The study, which takes a public-health approach, cites a “perceived need for self-protection,” among gun owners. This suggests that “efforts aimed at reducing firearm death and injury may need to address self-protection as a primary driver of ownership, along with misperceptions about the benefits and risks of having a firearm in the home.” What the study does not include may also be of interest to Californians who own legally purchased firearms.
The study includes no reference to the Second Amendment to the U.S. Constitution enshrining the right to keep and bear arms. Likewise, the study does not quantify the exercise of constitutional rights as a factor in Californians’ gun purchases.

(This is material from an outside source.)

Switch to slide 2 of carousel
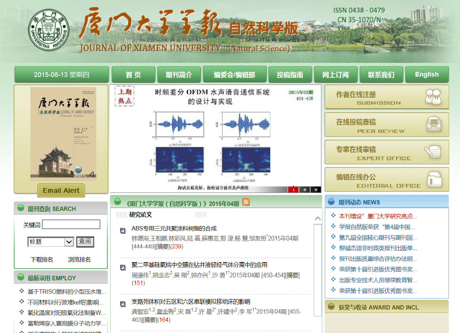460x333 pixels. (x=305, y=190)
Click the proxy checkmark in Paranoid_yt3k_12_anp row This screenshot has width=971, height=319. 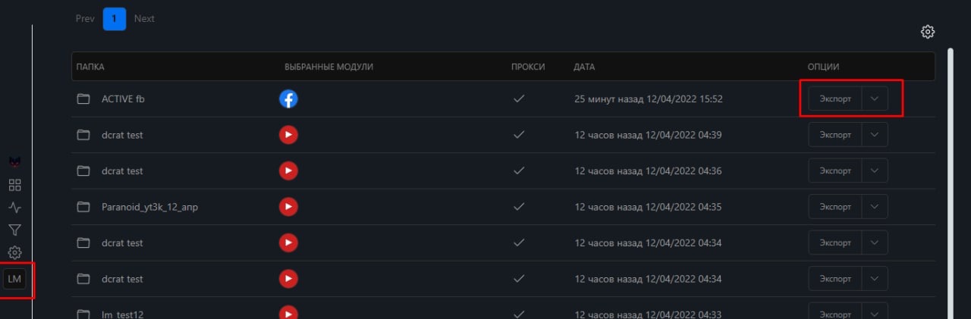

The study does not quantify gun ownership by criminals, who do not follow California’s restrictive laws. The study’s only reference to criminals comes in an endnote about “subsequent criminal activity among violent misdemeanants who seek to purchase handguns.”
Self-protection is only a “perceived need” in this study, which does not quantify gun violence by criminals against law-abiding citizens. In similar style, Firearm Ownership does not chart the number of times law-abiding citizens used legally purchased firearms to protect themselves against violent criminals. Also missing is any reference to recent legislation that empowers violent criminals.
Under Senate Bill 1391, signed by Gov. Jerry Brown in 2018, any criminal under the age of 16 could use a stolen firearm to murder or wound any number of people. That criminal would escape prosecution as an adult and if convicted serve only until age 25 in comfy juvenile facilities.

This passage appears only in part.